When a local sports team is in a slump, they are reviled and criticized, until they win a game and then they are raised on a pedestal where they attain deity status with their 1-27-2 record.
It’s the same with the weather here. Just two months ago we were knee deep in snow with darkness and freezing temperatures, and now the sun comes up at 4am and goes down at 10pm with 30°C + temperatures and 92% humidity and vegetation up to our navels.
Don’t get me wrong, I love the 2 weeks of summer we get here, it’s just the extreme temperature and humidity shifts that this city goes through that can be exasperating (This year could see an 80° difference between winter and summer).
In Winnipeg, gardens abound, mostly due to the amazing nutrient rich soil, but because of the short growing season, gardening becomes EXTREME gardening and some years are better for some crops than other.
I remember the first year the strawberry plants were planted, they weren’t exactly prolific. In fact they were EXTREMEly unprolific. I would look at the plants with no berries and think they were the worst plants that ever existed and how worthless they were and how they should go back to Atlanta where they came from and…. wait… is that a strawberry? Oh my God, it is! You are the best plant ever! Hooray for plant!
Over the next few days I would watch the berry ripen and plan some kind of gourmet breakfast around this solitary marble sized strawberry, and when it came time to pick it one morning… it was gone… and there was a big squirrel, in a nearby tree, chattering at me with red stained lips…

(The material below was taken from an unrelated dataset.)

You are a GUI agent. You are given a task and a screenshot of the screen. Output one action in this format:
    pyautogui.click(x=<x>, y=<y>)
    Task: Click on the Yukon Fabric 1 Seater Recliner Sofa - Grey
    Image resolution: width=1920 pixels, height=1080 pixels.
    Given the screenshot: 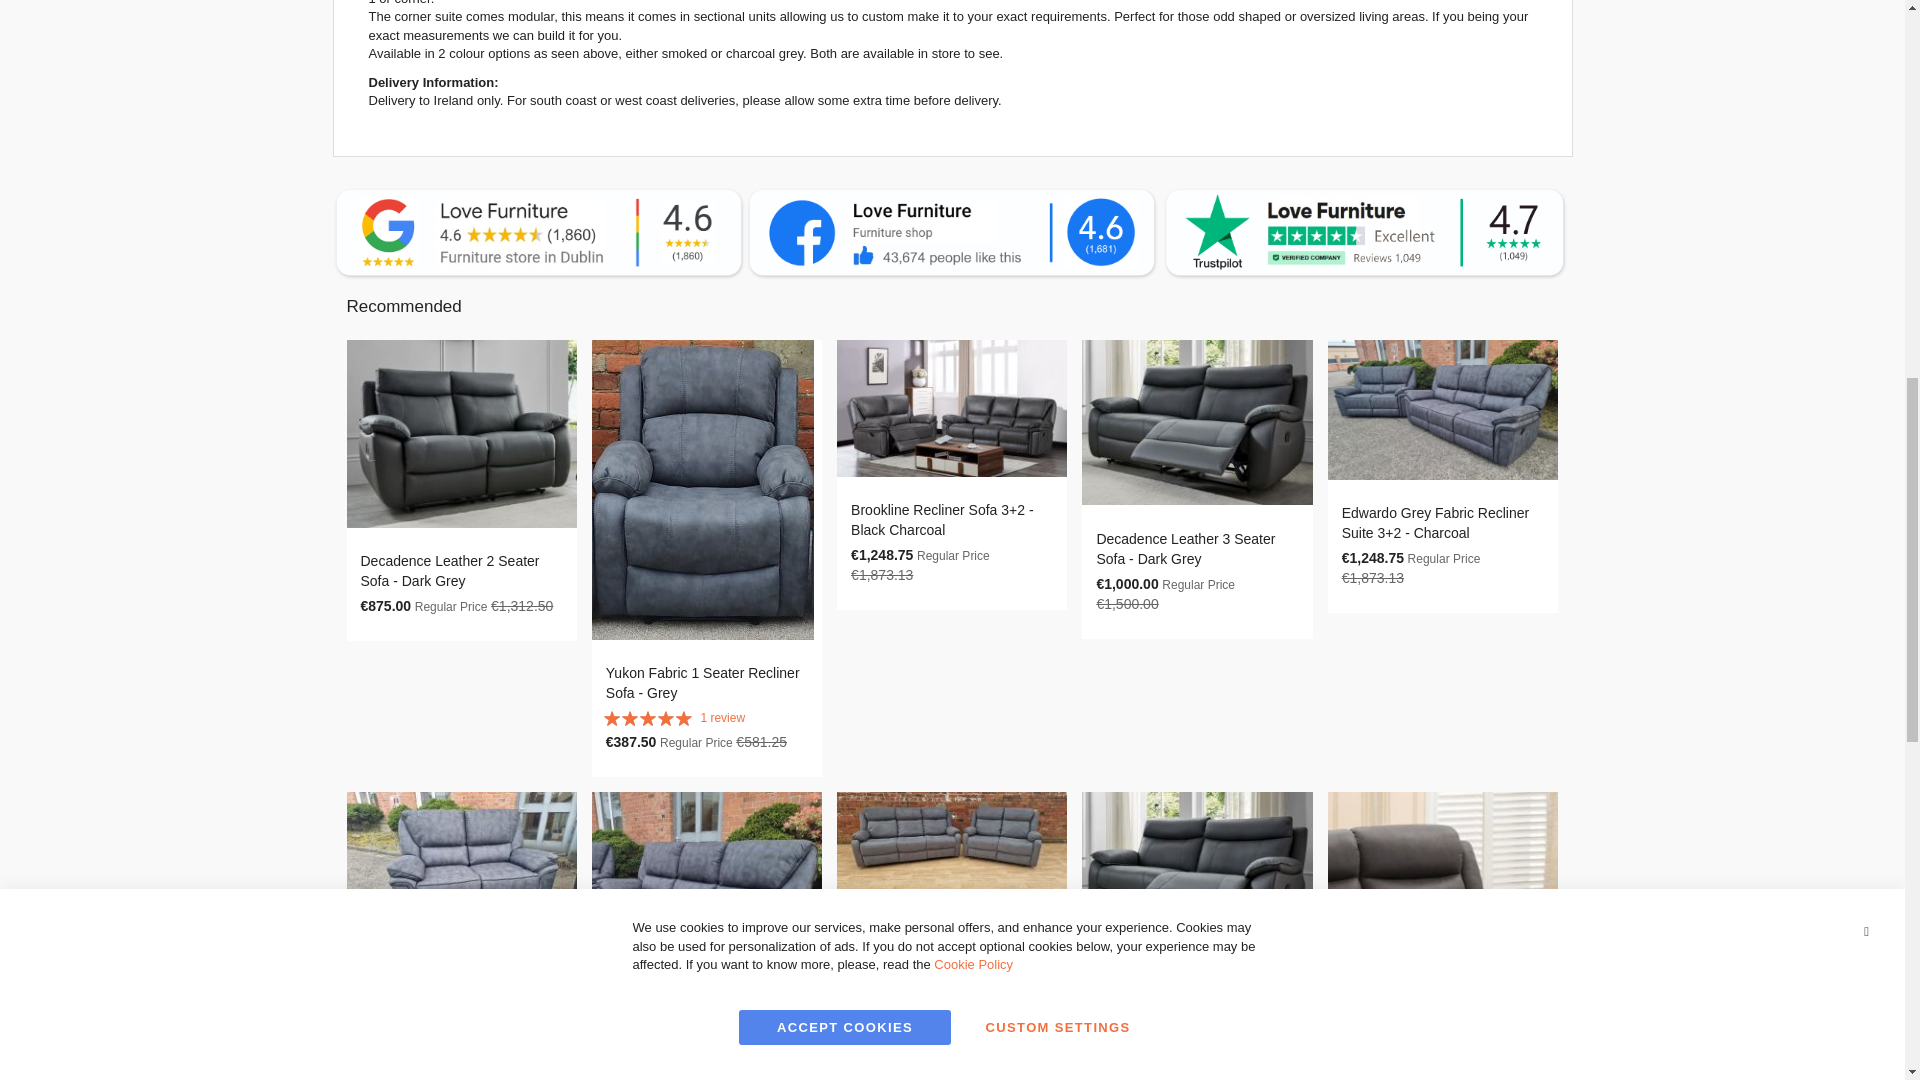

Garden strawberries tend to get stolen by squirrels or blue jays, and even when this human manages to get a ripe strawberry off of a plant, it has to be eaten right away because they have a short shelf life unlike their mutant GMO styrofoam cousins in the supermarket. But when you do manage to pry one away from the backyard wild life… Oh My God they are tasty…
This year, for whatever reason and for the first time, it was a bumper crop of strawberries.
There were so many strawberries that the squirrel in the tree was upside down, gorged, and moaning in his red squirrel language “oooooohhhhh…. too many red things…” Even after the rodent had finished, there was still a ton of fruit left on the plants. For the last few weeks of June and first weeks of July, about a pint a day was coming off of the plants.
After awhile, I was in the backyard upside down, gorged, and moaning in my Winnipegese “ooooohhh…. too many squirrel berries…”
The sweet produce was starting to pile up on the counter so a large portion had to be frozen, but there was still the conundrum of what to do with all this fruit. A pie, a batch of jam, some kind of strange strawberry curry infusion?
I stared out the front window pondering this one day as I saw a confectionary truck playing a merry calliope tune being chased by all of the neighbourhood children who were being teased by eight dollar popsicles and dilly-bars.
Then it hit me while I licked my fourteen dollar frozen fudge bar… I could make ice cream or frozen yoghurt with those strawberries.
Ice cream is actually very very easy to make. You don’t need one of those fancy-dancy instant ice cream machines, or a double tub full of rock salt and a hand crank that gives you blisters. All you need is a mixer of some sort, three ingredients, and a freezer.
Stupid easy ice cream inspired by the over priced frozen treat truck that makes the children scream.
1 liter or quart of cream
2 cups of fruit or berries
2-4 tablespoons of honey or sugar.
The higher the fat content of your cream, the less ice crystals you’ll have, the faster it will freeze and the softer it will freeze. Don’t go lower than a 2% milk, but use at least a half and half. I went with a table cream but probably could have gone with a whipping cream.
Put your berries or fruit in a mixer or use an immersion blender to mash the fruit into a pulp. If you are using raspberries or blackberries and you don’t want any seeds, push the mash through a sieve and discard the seeds.
Add the cream and honey (or sugar) into a large mixing bowl and mix until…. um…. mixed.
Take a taste and add more honey if needed (some fruits may need more sweetener to offset tartness like raspberries or lemons).
When the desired sweetness is obtained, pour concoction into containers and freeze.
If you prefer frozen yoghurt to ice cream, use a liter of cheesecloth drained yoghurt or a hard yoghurt like greek and follow the same instructions.
If you used a high fat cream, it will freeze in about an hour.
Now I think I’ll sit back with a couple of scoops, play Camptown Races on my iPhone, and let the cats chase me around the room until I stop to sell them some for ten bucks.